LinkedIn: Training AI on your content
Data, AI, consent. We’ve hit a point where more and more companies use your content to enrich themselves, often without asking first.
This time it’s LinkedIn, one of the largest job-search platforms. Starting November 3, 2025, LinkedIn will use profile details, posts, and feed activity to train its AI models (including models that support personalized ads).

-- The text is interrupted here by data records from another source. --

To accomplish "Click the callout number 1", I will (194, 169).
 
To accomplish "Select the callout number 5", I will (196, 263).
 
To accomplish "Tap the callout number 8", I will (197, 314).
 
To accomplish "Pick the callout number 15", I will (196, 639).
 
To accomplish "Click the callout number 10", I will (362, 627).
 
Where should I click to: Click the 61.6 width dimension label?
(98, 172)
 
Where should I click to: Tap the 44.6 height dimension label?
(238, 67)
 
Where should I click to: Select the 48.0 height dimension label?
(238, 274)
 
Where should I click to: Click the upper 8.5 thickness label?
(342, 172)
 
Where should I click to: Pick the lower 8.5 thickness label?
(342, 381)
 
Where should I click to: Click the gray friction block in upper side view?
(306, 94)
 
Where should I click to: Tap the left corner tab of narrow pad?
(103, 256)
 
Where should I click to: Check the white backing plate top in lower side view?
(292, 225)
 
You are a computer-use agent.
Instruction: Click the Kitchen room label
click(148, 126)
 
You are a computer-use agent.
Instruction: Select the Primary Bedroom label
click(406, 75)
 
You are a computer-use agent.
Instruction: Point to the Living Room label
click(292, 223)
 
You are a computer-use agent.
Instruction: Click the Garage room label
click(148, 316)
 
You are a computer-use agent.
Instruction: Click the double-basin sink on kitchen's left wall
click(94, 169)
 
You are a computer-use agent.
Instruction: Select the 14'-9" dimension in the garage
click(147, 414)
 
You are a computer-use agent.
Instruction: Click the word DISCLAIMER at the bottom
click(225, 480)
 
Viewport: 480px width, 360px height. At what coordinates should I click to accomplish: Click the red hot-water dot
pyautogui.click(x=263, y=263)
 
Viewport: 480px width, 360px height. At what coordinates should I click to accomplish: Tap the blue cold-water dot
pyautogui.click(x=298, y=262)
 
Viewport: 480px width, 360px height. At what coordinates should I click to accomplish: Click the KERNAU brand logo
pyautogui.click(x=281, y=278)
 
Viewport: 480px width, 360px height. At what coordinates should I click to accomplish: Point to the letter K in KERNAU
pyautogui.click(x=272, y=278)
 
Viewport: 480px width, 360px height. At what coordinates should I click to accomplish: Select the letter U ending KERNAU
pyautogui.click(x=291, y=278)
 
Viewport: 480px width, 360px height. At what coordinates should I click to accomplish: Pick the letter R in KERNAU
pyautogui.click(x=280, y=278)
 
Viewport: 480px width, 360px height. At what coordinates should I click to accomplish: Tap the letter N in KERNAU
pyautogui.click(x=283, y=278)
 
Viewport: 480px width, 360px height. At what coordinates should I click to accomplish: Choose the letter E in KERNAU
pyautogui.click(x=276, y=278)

And if you’re reading this here, you can guess why: instead of asking clearly and letting you choose, LinkedIn flipped the switch for you. The toggle for “Use my data for training content creation AI models” is on by default, a classic Preselection dark pattern.
How to opt out
1. Open Settings & Privacy in LinkedIn.
2. Go to the Data privacy section.
3. Open Data for Generative AI Improvement
4. Turn off the option to use your data to train generative AI models.
Unchecking that setting opts you out of LinkedIn and its affiliates using your personal data and the content you create on LinkedIn to train their generative AI models.
LinkedIn made “use my data to train AI” the default. That’s not consent. If a platform wants your data, it should ask clearly, in the moment, with the switch off by default. This isn’t a one-off mistake; it’s the same old playbook: make data sharing opt-out, hide it deep, count on people not noticing. LinkedIn’s just the latest to try it.